The update is defined as: $\Delta W_t = L (A_t)^\top A_t R$ .
Here, $Q_t = (A_t)^\top A_t$ is the Gram matrix (inner products of column vectors).
Aggregation: Clients upload their updated $A_t$ . The server aggregates the Gram matrices ( $Q_t$ ) linearly: $Q_{t+1} = \frac{1}{N} \sum (A_{n, t+1})^\top A_{n, t+1}$ .
Benefit: Aggregating Gram matrices is a linear operation that preserves the positive semi-definite (PSD) property, effectively eliminating the bilinear aggregation error found in standard LoRA. It also reduces communication overhead by transmitting only one matrix instead of two.

B. Procrustes Alignment for Decomposition

Since the server must recover a single matrix $A_{t+1}$ from the aggregated Gram matrix $Q_{t+1}$ for the next round, it performs eigendecomposition. To solve the non-uniqueness and rank mismatch problems:

The server computes a canonical decomposition $\tilde{A}_{t+1}$ such that $\tilde{A}_{t+1}^\top \tilde{A}_{t+1} = Q_{t+1}$ .
Procrustes Alignment: The server solves an optimization problem to find an orthogonal matrix $S_t$ $S_{t}$ that projects $\tilde{A}_{t+1}$ $\tilde{A}_{t + 1}$ onto the subspace of the previous round's matrix $A_t$ $A_{t}$ .
- Objective: $\min_{S_t} \| S_t \tilde{A}_{t+1} - A_t \|_F^2$ subject to $S_t^\top S_t = I$ .
Result: This selects the decomposition of $Q_{t+1}$ that is "closest" to the previous round's parameters, ensuring consistent gradient directions and stabilizing the fine-tuning process.

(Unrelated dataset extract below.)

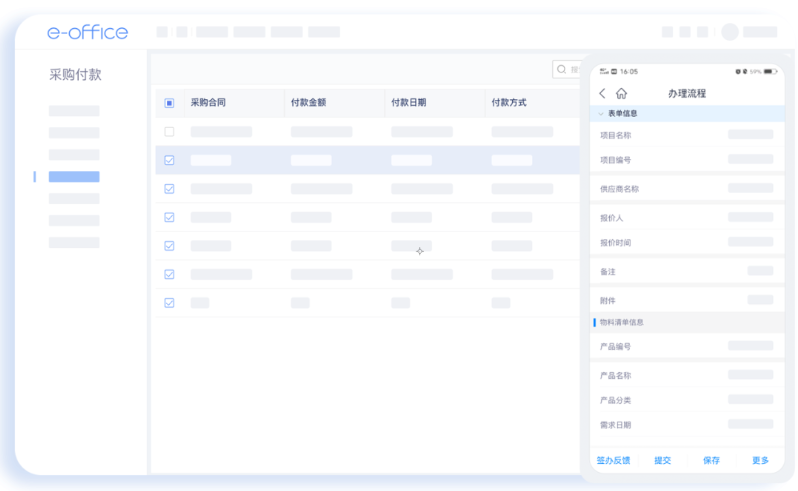Click the 付款金额 column header
The height and width of the screenshot is (491, 798).
(308, 103)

The final update matrix is $A_{t+1} = S_t \tilde{A}_{t+1}$ .

3. Key Contributions

FLoRG Framework: A novel federated fine-tuning approach that aggregates Gram matrices instead of separate low-rank matrices, theoretically guaranteeing unbiased aggregation.
Procrustes Alignment: A mechanism to align decomposed matrices across rounds, minimizing drift caused by non-unique decompositions and rank mismatches.
Theoretical Analysis: The authors prove the convergence rate of FLoRG under non-convex loss settings. They demonstrate that the Procrustes alignment term reduces the convergence bound, leading to a tighter theoretical guarantee compared to methods without alignment.
Communication Efficiency: By transmitting a single matrix and aggregating Gram matrices, FLoRG significantly reduces uplink communication overhead compared to standard federated LoRA.

4. Experimental Results

The authors evaluated FLoRG on GLUE (MRPC, QQP, MNLI, QNLI, WNLI, RTE) and SQuAD datasets using base models OPT-125M, RoBERTa-large, and Llama-3.2-3B.

Performance: FLoRG outperformed five state-of-the-art baselines (FedIT, FeDeRA, FFA-LoRA, FedSA-LoRA, FedEx-LoRA) in testing accuracy across most datasets and model sizes. For example, on OPT-125M with the MNLI dataset, FLoRG improved accuracy by 1.52% over the strongest baseline.
Communication Overhead: FLoRG reduced communication overhead by up to 2041 $\times$ compared to baselines while achieving the same target accuracy. This is attributed to transmitting only one matrix and the efficiency of Gram matrix aggregation.
Ablation Studies:
- Procrustes Alignment: Removing this component resulted in a significant drop in accuracy (e.g., a 6.27% drop on MNLI for OPT-125M), confirming its necessity for stability.
- Rank Robustness: FLoRG maintained superior performance across different rank settings ( $r=2, 4, 8$ ).
- Data Heterogeneity: FLoRG showed greater robustness to non-IID data distributions (controlled by Dirichlet parameter $\rho$ ) compared to baselines.
- Initialization: Semi-orthogonal initialization for basis matrices $L$ and $R$ outperformed Kaiming and SVD initializations.

5. Significance

This paper provides a critical advancement in Federated Fine-Tuning of LLMs. It resolves the fundamental mathematical inconsistency (aggregation error) and the practical instability (decomposition drift) inherent in current federated LoRA methods. By introducing a Gram-matrix aggregation strategy coupled with Procrustes alignment, FLoRG offers a theoretically sound and practically efficient solution that enables high-performance collaborative fine-tuning with drastically reduced communication costs. This makes it highly suitable for privacy-sensitive, resource-constrained, and large-scale distributed LLM adaptation scenarios.